When the UK tightened its border controls two weeks ago in response to Covid and kept South Africa on its “red list”, people here would have been justified to want to respond to Boris Johnson the same way Mugabe did to Blair.
But however unpalatable it might be to South Africans, this country needs the UK more than they need us.
The flimsy reasons about the beta variant of Covid still being prevalent here that stop UK citizens from travelling to South Africa and vice versa make it plain who the master is in this supposedly bilateral relationship.
Much has been said about how the SA high commissioner and Naledi Pandor’s department of international relations have slept on the job while their Kenyan counterparts have worked their socks off to successfully get their country off the dreaded red list – but the truth is the UK has continued in much the same manner as they have been doing during the Covid crisis: it’s “UK first and the rest of the world to hell”.
They shamelessly joined the developed world in hogging vaccines while people were dying in the rest of the world.It is unproductive for South Africa to keep whining about being on that list of “undesirables” because this country needs those British pounds from those UK visitors.
Crying and moaning about it will not bring back those 450,000 UK tourists who came through when the worldwas still normal in 2019; so, yes, begging bowl in hand if necessary, Pandor must do what needs to be done to get South Africa off that list.
This would not only be for economic reasons but also compassionate ones, given that the UK rules for its own citizens returning from a “red list” country have an added crippling expense to the trip by forcing people to pay exorbitant quarantine charges.
Covid did not introduce inequalities in relations between countries, it only magnified them.

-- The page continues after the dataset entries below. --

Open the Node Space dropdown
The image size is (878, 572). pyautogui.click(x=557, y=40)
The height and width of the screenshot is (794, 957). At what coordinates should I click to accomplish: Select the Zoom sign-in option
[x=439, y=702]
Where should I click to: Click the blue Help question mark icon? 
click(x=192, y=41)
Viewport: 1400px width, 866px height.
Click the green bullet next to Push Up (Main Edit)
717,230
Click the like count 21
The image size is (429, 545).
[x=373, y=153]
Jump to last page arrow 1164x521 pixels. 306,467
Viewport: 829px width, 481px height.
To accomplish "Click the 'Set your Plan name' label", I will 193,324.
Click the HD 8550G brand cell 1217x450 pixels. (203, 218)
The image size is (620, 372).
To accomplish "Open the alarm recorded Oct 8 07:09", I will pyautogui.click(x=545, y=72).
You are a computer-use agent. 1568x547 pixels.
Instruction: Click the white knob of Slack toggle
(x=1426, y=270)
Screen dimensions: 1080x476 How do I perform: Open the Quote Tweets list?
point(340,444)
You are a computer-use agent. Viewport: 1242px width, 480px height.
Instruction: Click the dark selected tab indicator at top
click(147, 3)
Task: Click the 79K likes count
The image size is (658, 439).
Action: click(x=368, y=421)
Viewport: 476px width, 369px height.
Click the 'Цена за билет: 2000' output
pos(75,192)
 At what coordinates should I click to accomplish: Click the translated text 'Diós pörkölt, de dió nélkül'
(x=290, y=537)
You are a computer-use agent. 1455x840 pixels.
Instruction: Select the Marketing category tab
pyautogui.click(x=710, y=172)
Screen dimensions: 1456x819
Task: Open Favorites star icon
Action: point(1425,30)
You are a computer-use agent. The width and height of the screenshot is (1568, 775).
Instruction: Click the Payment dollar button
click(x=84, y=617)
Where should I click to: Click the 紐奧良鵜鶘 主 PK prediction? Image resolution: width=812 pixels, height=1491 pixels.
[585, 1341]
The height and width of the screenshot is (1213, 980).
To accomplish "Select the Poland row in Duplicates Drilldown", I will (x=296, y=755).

Power relations between the West and developing countries have always been those of a master and servant. The separate responses by Kenya and South Africa to get themselves off the list also expose the sham that is the African Union.
In a time that the world is hoarding life-saving resources that their humaneness should be compelling them to share with developing countries, the African Union should be more united than ever in formulating a response to the bullying of the West.
Yes, this continent needs the West more than they need it, but there are bargaining tools that can be used to negotiate a better deal for the poorest nations on this continent.
South Africa will get off that red list, not because the country’s vaccination programme is exemplary and going according to plan, but because they will convince their British counterparts of the folly of their ways.
This country and others on the list will suffer temporary economic hardships due to these short-sighted indiscriminate border control rules, but eventually, for the UK and the West to live freely, they will need to invest massively in vaccinating those they are trying to keep out.